**Excerpt**

•••••

I’m the kind of mom who wears an outfit themed in the color of my kids’ uniform on game days, and I’m always saying things from the sidelines like “you got this,” and” and “keep it up!”
For more than 10 years, I’ve been a sports mom attending basketball, volleyball, and soccer games almost weekly to cheer on my kids. Since they were toddlers, I’ve been all in, putting in thousands of miles, hours, and dollars to support them.
Through it all, there’s just one thing that irritates me: the collective obsession over competitiveness and how it ruins the joy of the game.
Things have gotten out of hand
I was a competitive runner in high school, earning a college scholarship for my efforts. I understand the dedication it takes to thrive and the thrill of accomplishing a goal.
While devoting so much of my life to running, I learned to accept myself with kindness after a bad race. I didn’t let a single race define all my effort and potential. I learned that the whole experience matters. I truly loved being a runner, rain or shine, putting one foot in front of the other on the track and cross-country trails, and I chose to do it just for me. Winning was nice, but for me, it wasn’t everything. I loved the action of it, being in the moment, I felt happy while running, most of all.

Now that my own kids are 11 and 13 it seems like the fields, courts, and arenas they play in get louder as the years go by. Unfortunately, they’re not always filled with the positive energy that pushed me when I was their age. Over the years, I’ve heard parents and spectators yell aggressively at kids while they are playing, and I’ve seen parents fighting with other parents during games. Then there are the coaches that I’ve seen scream wildly with unkind words during and after games, even with elementary-age kids.
I can’t help but think that playing a sport and being on a team shouldn’t be so intense or stressful for kids, but it seems that way more often than not, no matter what sport my kids are participating in.
It makes my heart ache, and it makes me wonder, where did the love of the game go?
I’m trying to shift the focus for my kids
In recent years, I’ve put in an extra effort to become a more laid-back sports mom. Instead of getting all hyped up over goals and winning, I want my kids to focus on loving what they’re doing while they’re on the field or court.
I often look at my kids’ trophies and medals on the walls of their rooms and all the jerseys they’ve worn. As much as winning feels wonderful to watch, I refuse to let my kids’ favorite sports become only about this one ultimate thing.

•••••

**Given records**
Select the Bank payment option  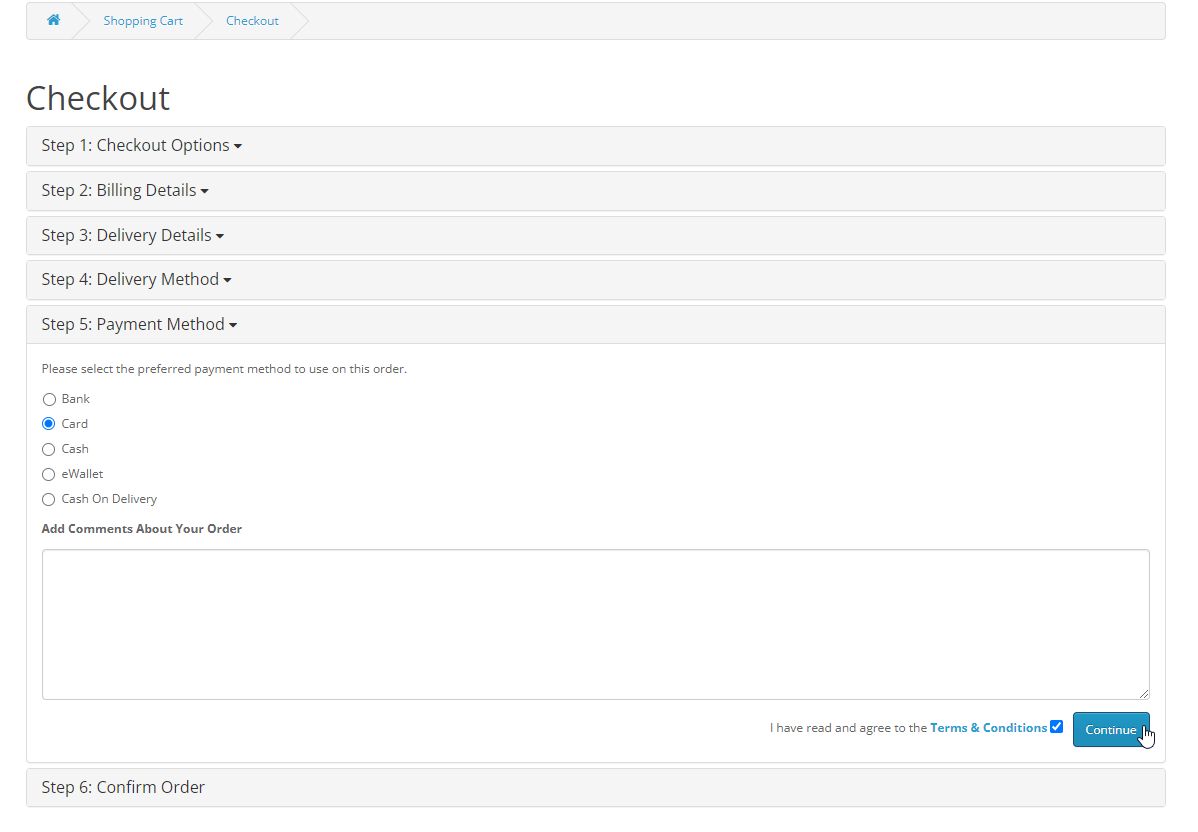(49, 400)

•••••

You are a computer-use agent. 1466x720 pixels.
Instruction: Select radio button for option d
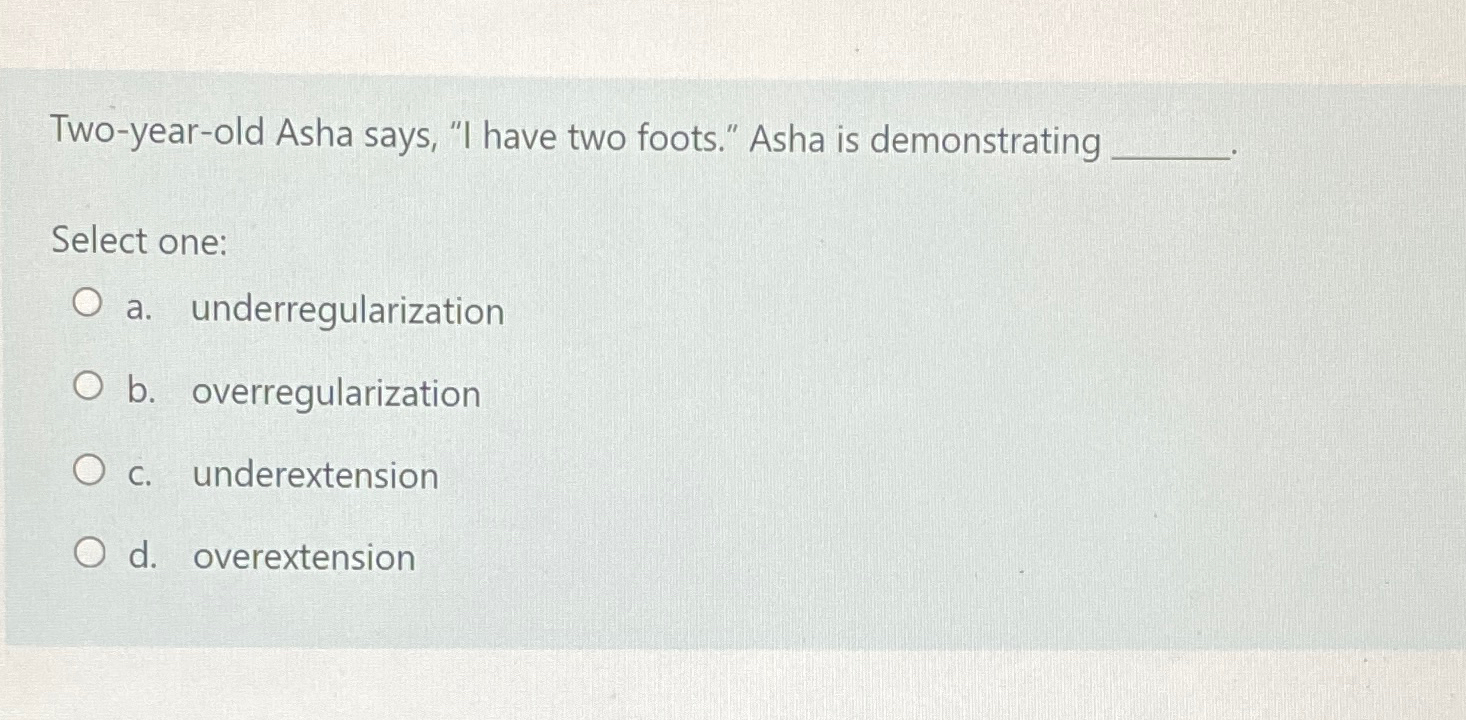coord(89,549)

•••••

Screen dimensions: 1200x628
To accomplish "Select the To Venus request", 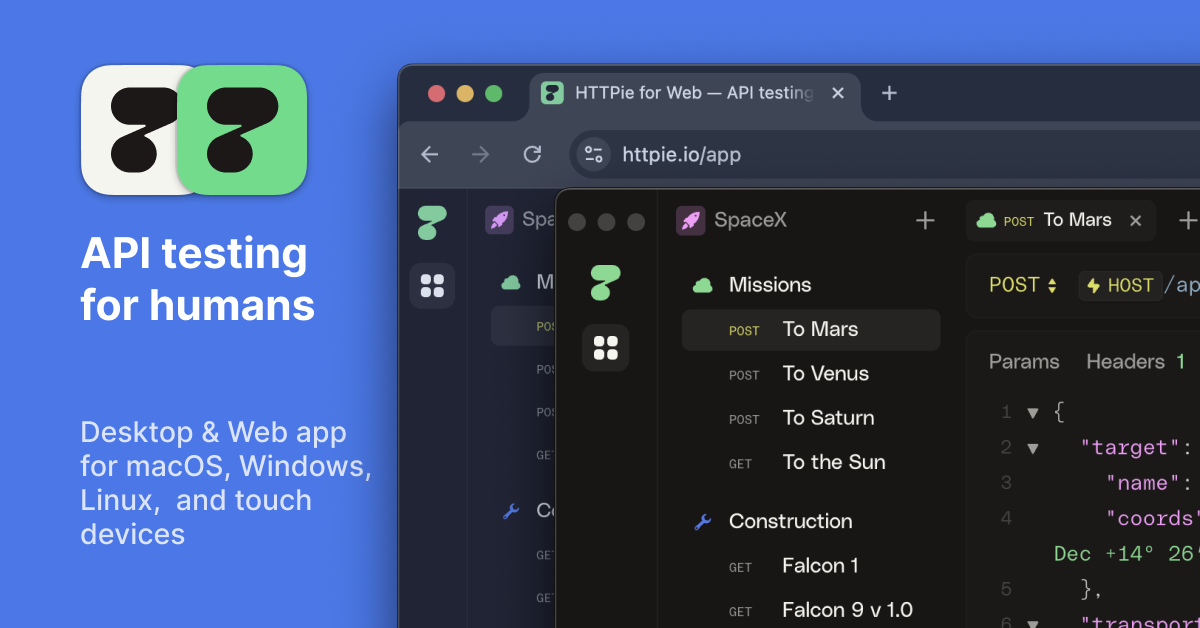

•••••

**Requirement**
Pick up the essay on youth sports and competitiveness after its last sentence and carry it forward. None of the lines are needed for this.

**Reply to the task**
“Some games will be better than others, no one is 100% all the time,” I often tell my kids. I want them to know that playing for the love of the game means caring about the act of playing a sport for the pure joy of it, for the love of the experience. It’s a feeling of happiness while showing effort, passion, and dedication, not to mention the willingness to overcome obstacles and learning to have a positive attitude. I need my kids to know that the trophies and awards aren’t everything.
I’m seeing a difference in my children
Playing a sport should increase your joy, boost your mood, and teach you about teamwork. Once that happens, I believe, other opportunities and successes will follow naturally.
In a culture of hypercompetitiveness, I’m not falling for the pressure to succeed, comparisons, and tears. When I watch my kids give their all, I mostly care about them making positive memories, and I hope this time in their lives will be something good to look back on, not bring flashbacks of distress based on what the score was years ago.
This year, when my daughter was deciding what sport to focus on, I told her to imagine if the team lost, if the team wasn’t as strong, if she wasn’t a top player, what sport or activity would she choose to do for the fun and enjoyment of it? She chose volleyball.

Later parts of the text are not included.